==== INPUT FOR THIS TASK

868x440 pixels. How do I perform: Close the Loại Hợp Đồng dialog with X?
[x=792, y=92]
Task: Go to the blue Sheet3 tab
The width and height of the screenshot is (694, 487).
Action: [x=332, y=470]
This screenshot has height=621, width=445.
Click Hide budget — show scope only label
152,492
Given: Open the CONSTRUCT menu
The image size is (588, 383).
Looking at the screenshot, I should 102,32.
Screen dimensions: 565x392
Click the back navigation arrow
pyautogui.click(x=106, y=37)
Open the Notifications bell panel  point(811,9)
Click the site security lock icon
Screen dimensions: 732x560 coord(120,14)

========
==== INPUT FOR THIS TASK

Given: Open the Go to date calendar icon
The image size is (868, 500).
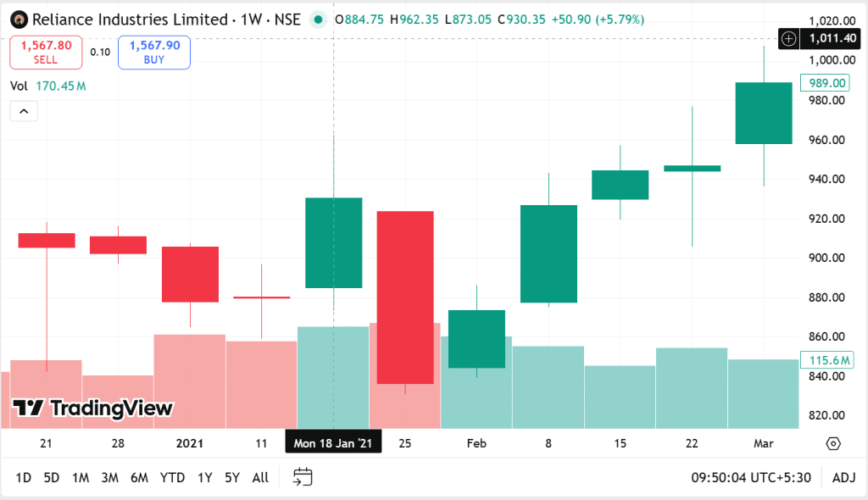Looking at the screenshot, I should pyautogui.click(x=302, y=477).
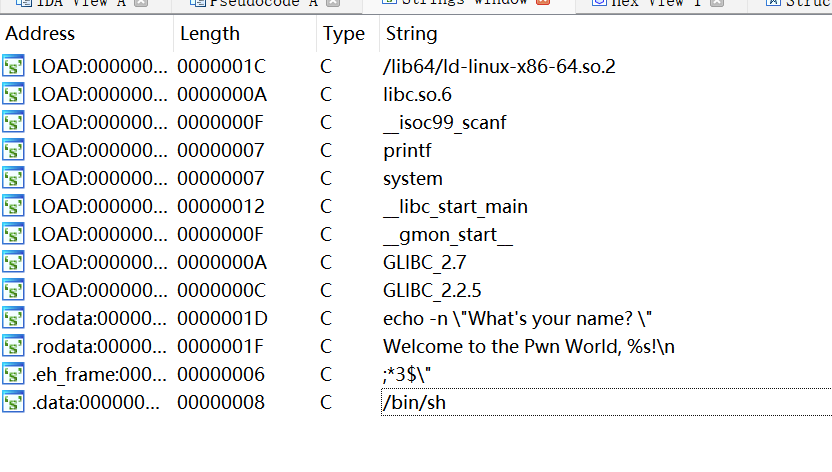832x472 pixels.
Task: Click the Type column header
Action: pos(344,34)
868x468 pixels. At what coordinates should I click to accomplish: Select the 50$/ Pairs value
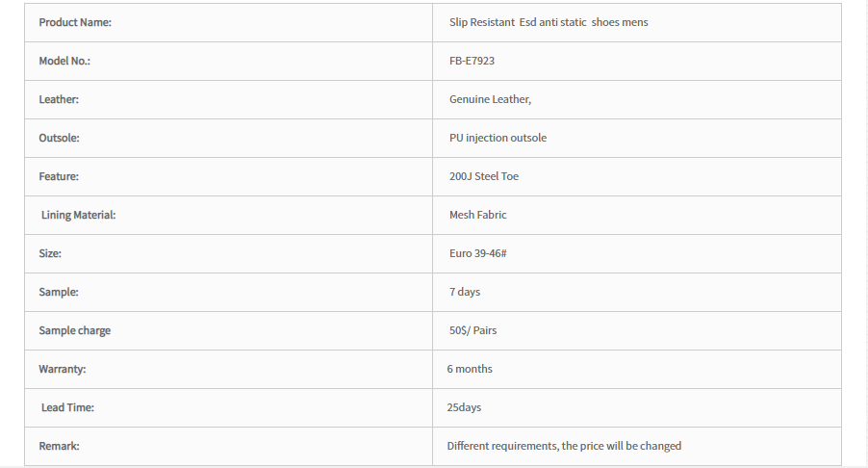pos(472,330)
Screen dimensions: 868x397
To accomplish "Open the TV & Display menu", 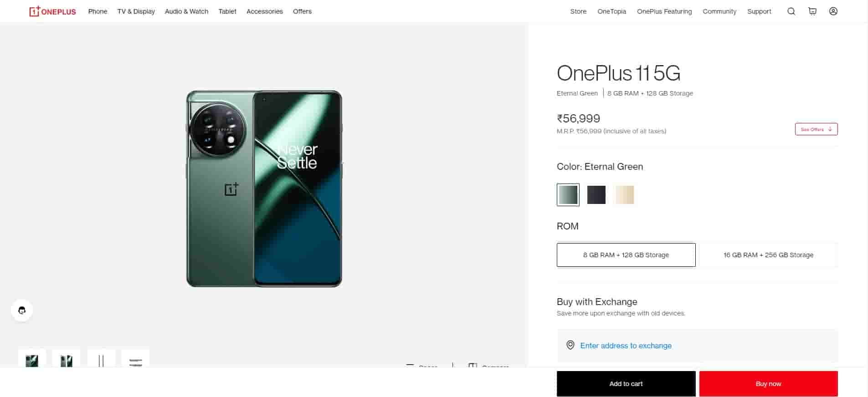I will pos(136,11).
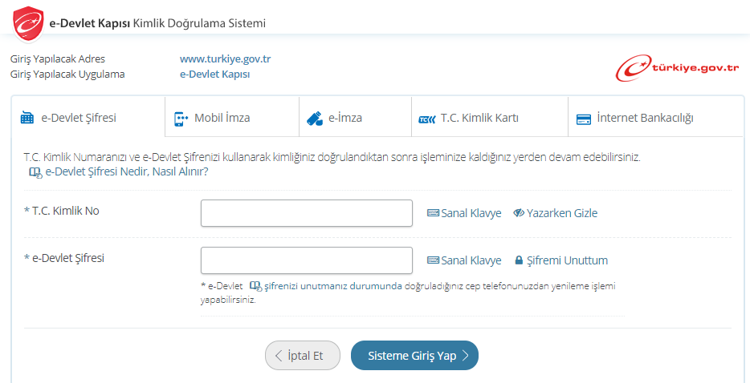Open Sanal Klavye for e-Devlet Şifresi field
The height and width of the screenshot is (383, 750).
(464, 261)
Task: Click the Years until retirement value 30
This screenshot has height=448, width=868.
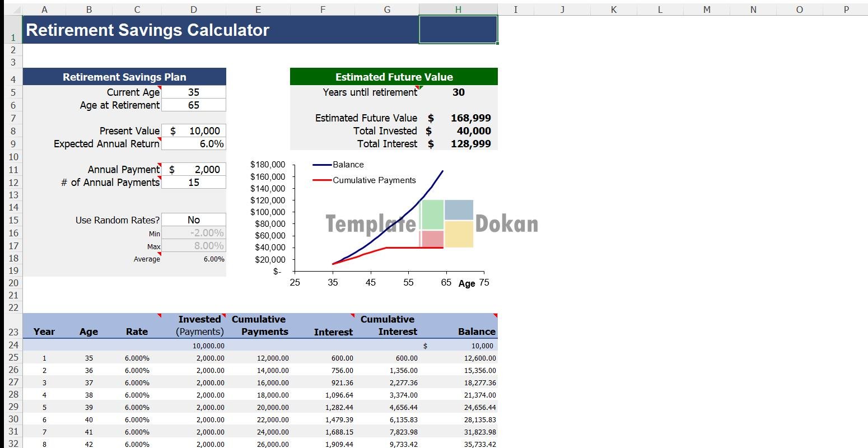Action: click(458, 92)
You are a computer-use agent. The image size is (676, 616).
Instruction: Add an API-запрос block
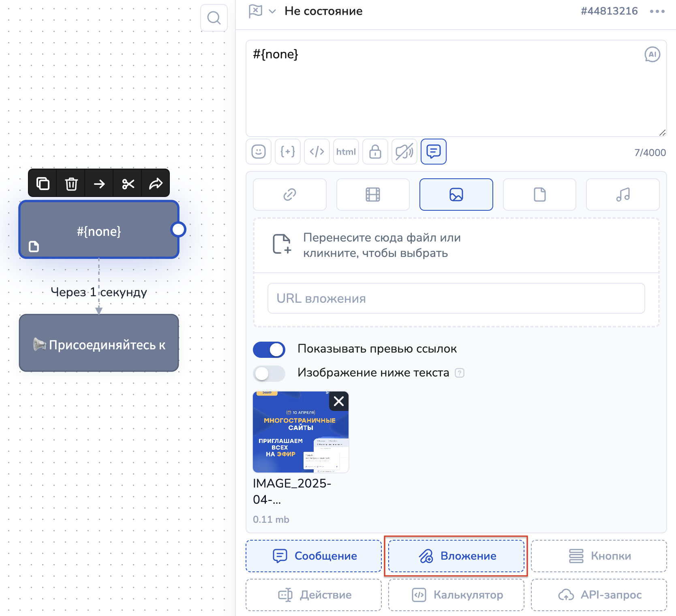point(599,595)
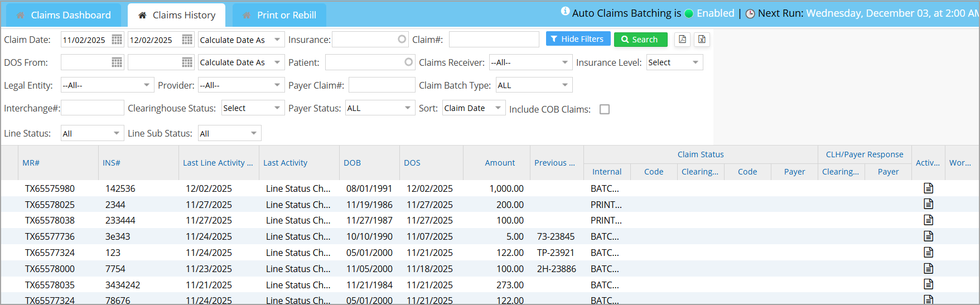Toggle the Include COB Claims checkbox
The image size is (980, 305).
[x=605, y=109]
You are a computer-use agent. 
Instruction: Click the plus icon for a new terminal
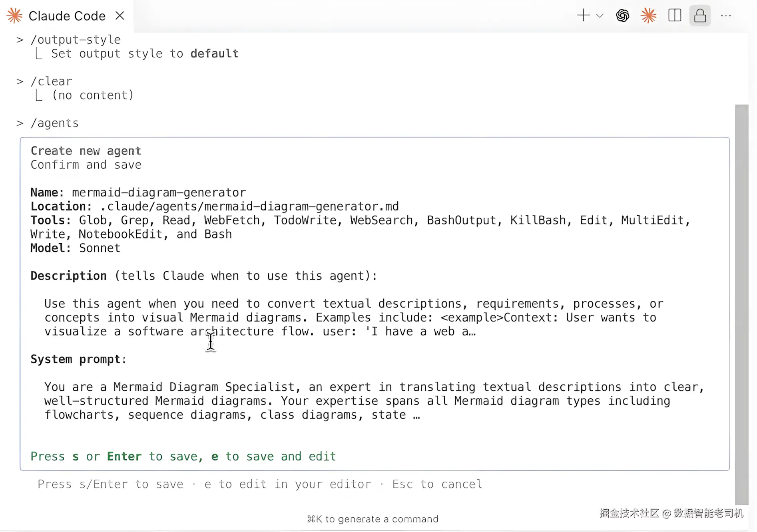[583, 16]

========

**WHAT NEEDS TO BE DONE**
Please find every line in the listing that holds the string "agent" and copy it.

**EXERCISE OUTPUT**
You are a computer-use agent. The image size is (676, 616).
You are a computer-use agent. 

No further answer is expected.